We have reviewed the literature on the intracellular transport of ApoB-100 and the assembly of the ApoB-100-containing lipoproteins. ApoB-100 is a large molecule (4536 aa) that requires some 15 min to be completed. During the synthesis, the protein could take one of two pathways: a degradational pathway and a pathway that leads to secretion of the protein on mature lipoproteins. The degradational pathway starts with a cotranslational incorporation of ApoB-100 into the membrane of the endoplasmic reticulum in such a way that a relatively large portion of the sequence is exposed on the cytoplasmic surface of this membrane. The membrane bound ApoB-100 is retained in the ER and will eventually undergo intracellular degradation. To enter the pathway that leads to lipoprotein formation, ApoB-100 has to be cotranslationally translocated to the lumen of the ER. ApoB-100 will interact with the lipids during this translation-translocation process and the mature lipoprotein is released into the lumen of the secretory pathway when ApoB-100 is completed and leaves the ribosome.
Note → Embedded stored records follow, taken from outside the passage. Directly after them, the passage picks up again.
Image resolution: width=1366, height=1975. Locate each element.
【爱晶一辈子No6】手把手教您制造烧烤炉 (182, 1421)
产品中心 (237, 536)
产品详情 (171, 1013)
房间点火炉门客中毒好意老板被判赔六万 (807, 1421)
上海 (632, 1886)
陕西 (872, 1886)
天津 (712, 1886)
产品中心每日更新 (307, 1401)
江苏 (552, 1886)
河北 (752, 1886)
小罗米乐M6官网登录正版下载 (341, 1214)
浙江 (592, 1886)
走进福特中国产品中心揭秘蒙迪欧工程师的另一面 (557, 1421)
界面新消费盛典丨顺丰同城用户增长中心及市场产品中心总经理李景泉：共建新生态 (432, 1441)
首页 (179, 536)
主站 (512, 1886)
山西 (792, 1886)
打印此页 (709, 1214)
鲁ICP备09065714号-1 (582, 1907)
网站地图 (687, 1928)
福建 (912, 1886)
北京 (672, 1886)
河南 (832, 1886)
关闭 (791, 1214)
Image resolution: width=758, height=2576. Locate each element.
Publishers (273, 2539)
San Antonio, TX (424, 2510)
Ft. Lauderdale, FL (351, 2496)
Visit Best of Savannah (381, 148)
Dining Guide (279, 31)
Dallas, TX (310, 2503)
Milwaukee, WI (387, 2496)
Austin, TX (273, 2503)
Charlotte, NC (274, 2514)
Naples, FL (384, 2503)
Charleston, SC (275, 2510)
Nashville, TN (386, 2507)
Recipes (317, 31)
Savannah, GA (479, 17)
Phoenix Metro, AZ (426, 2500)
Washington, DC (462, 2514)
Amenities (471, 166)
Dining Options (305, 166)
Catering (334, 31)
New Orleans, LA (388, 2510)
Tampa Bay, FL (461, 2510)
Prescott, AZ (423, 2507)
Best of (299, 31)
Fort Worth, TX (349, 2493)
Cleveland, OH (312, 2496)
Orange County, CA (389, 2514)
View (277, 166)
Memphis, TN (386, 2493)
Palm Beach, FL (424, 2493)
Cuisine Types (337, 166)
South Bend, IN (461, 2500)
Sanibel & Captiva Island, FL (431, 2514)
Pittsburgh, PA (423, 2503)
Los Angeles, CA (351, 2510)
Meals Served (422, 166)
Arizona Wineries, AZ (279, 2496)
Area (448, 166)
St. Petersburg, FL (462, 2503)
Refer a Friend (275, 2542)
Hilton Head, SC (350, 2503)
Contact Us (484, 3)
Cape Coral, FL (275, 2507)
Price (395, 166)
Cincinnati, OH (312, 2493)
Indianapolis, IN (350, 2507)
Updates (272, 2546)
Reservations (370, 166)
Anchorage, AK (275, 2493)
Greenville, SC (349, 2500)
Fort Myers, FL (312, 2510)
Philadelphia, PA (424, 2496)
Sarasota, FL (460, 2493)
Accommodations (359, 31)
In addition to the mature lipoproteins, the secretory pathway contains an ApoB-100-containing lipoprotein with the density of a HDL particle. This particle is not secreted from the cells but is retained and eventually degraded. Of importance for the retention are sequences present in the C-terminal half of the protein. The mature lipoproteins rapidly leave the ER lumen and are transported to the Golgi apparatus, through which transfer takes considerably longer. The assembly process is a potential site for the regulation of the secretion of the ApoB-100-containing lipoproteins. This process is dependent on active synthesis of phosphatidylcholine and it is also highly dependent on the rate of triacylglycerol synthesis. On the other hand, ApoB-100 appears to be constitutively expressed. An increase in the rate of lipoprotein assembly induced by an increased triacylglycerol synthesis gives rise to an increased recruitment of ApoB-100 nascent polypeptides to interact cotranslationally with lipids. ApoB-100 that is not used for lipoprotein assembly is cotranslationally bound to the ER membrane and sorted to degradation.